9

OK, I'm sure somebody, somewhere must have come up with an algorithm for this already, so I figured I'd ask before I go off to (re)invent it myself.

I have a list of arbitrary (user-entered) non-empty text strings. Each string can be any length (except 0), and they're all unique. I want to display them to the user, but I want to trim them to some fixed length that I decide, and replace part of them with an ellipsis (...). The catch is that I want all of the output strings to be unique.

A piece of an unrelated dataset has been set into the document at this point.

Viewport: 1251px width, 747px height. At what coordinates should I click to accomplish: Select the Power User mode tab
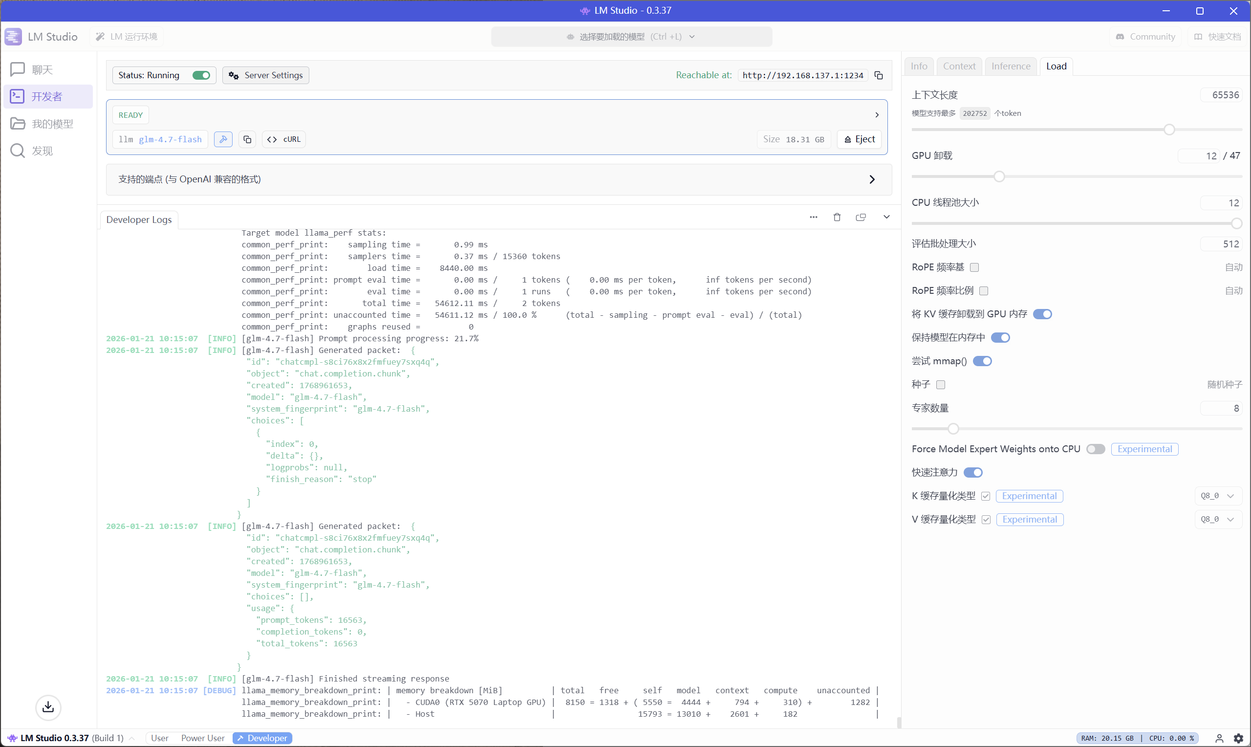(x=203, y=737)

For example, if I have the strings:

  • Microsoft Internet Explorer 6
  • Microsoft Internet Explorer 7
  • Microsoft Internet Explorer 8
  • Mozilla Firefox 3
  • Mozilla Firefox 4
  • Google Chrome 14

then I wouldn't want to trim the ends of the strings, because that's the unique part (don't want to display "Microsoft Internet ..." 3 times), but it's OK to cut out the middle part:

  • Microsoft...rer 6
  • Microsoft...rer 7
  • Microsoft...rer 8
  • Mozilla Firefox 3
  • Mozilla Firefox 4
  • Google Chrome 14

Other times, the middle part might be unique, and I'd want to trim the end:

  • Minutes of Company Meeting, 5/25/2010 -- Internal use only
  • Minutes of Company Meeting, 6/24/2010 -- Internal use only
  • Minutes of Company Meeting, 7/23/2010 -- Internal use only

could become:

  • Minutes of Company Meeting, 5/25/2010...
  • Minutes of Company Meeting, 6/24/2010...
  • Minutes of Company Meeting, 7/23/2010...

I guess it should probably never ellipsize the very beginning of the strings, even if that would otherwise be allowed, since that would look weird. And I guess it could ellipsize more than one place in the string, but within reason -- maybe 2 times would be OK, but 3 or more seems excessive. Or maybe the number of times isn't as important as the size of the chunks that remain: less than about 5 characters between ellipses would be rather pointless.

The inputs (both number and size) won't be terribly large, so performance is not a major concern (well, as long as the algorithm doesn't try something silly like enumerating all possible strings until it finds a set that works!).

I guess these requirements seem pretty specific, but I'm actually fairly lenient -- I'm just trying to describe what I have in mind.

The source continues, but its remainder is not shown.